On the Lily Lake Fire August 17, 2020 on the Deschutes National Forest in Oregon, a first-year smokejumper performing a letdown procedure from a tree fell and suffered a broken vertebrae. The patient was treated on scene by U.S. Forest Service EMTs then transported to a hospital via air ambulance. Surgery three days later was successful and a full recovery is expected after rehabilitation.
Below are excerpts from the facilitated learning analysis. It begins after exiting the airplane and before landing.
Once on final [approach] he recognized that he was a little downwind from where the other jumpers had set up.
When he realized he wasn’t going to make the jump spot and no alternates were available, he looked around for a healthy tree and selected a tall green western hemlock to land in.
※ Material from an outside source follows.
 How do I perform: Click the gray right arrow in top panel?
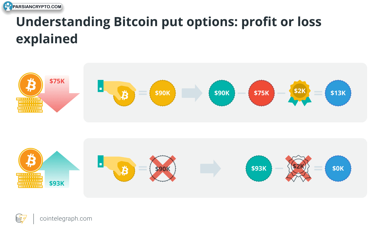[192, 93]
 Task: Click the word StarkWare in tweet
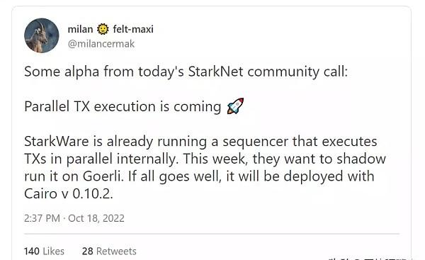[x=57, y=142]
He aimed for it, snagging his parachute in limbs approximately 40 feet above the ground. As he came to rest he quickly shifted into the muscle memory he developed during rookie training that spring, calming the initial nerves he felt.
Initiating the letdown procedure, he called out to his jump partner, “JP, am I hung up well?”
But his jump partner, still making his way to the tree having just landed himself, was not yet close enough to hear or respond. Now that he was treed up, the tree didn’t seem to be as good as he thought. Entangled about midway up the 100 foot tree on the edge of the branches, he was just out of arm’s reach from the bole. He seemed to be fairly level with most of the tension on his left riser. There weren’t many branches around him, and those that were nearby were short and sloped downward. Continuing the letdown procedure, he chose to drop the drogue release handle instead of placing it in his pocket, in order to avoid excess movement.
Three jumpers from the previous load heard over the radio someone was treed up as they continued hiking to the fire. The jump ship maintained orbit, waiting for the jumper to get on the ground before throwing cargo. One of his rookie trainers saw him hung up and ran over to help him through the letdown procedure.
He wasn’t far along in the process when she reached his tree. “Am I treed up well?” he asked.
Looking up at the suspended jumper the rookie trainer didn’t think he was and told him so, encouraging him to continue and limiting her input to only what was needed to expedite the process. As the jumper continued through the steps small branches rained down. Throughout his training he had demonstrated great proficiency in the letdown process both on the units* and during a training jump where he treed up. He felt less stress now than he had during the training jump. His rookie trainer listened as he advanced through his five point check “perfectly correct.”
He slowly released his right side riser and felt little movement. As he suspected, his left riser was holding his weight. Suddenly he had “a bad feeling” and said as much to the jumper on the ground. He then began to release his tight left riser. He had to jerk slightly on the riser to initiate the 3 ring release. As it released and he began to weight the letdown tape he heard a crack and began to drop. He bounced back up slightly “like a spring” before feeling a snap and falling 30 feet.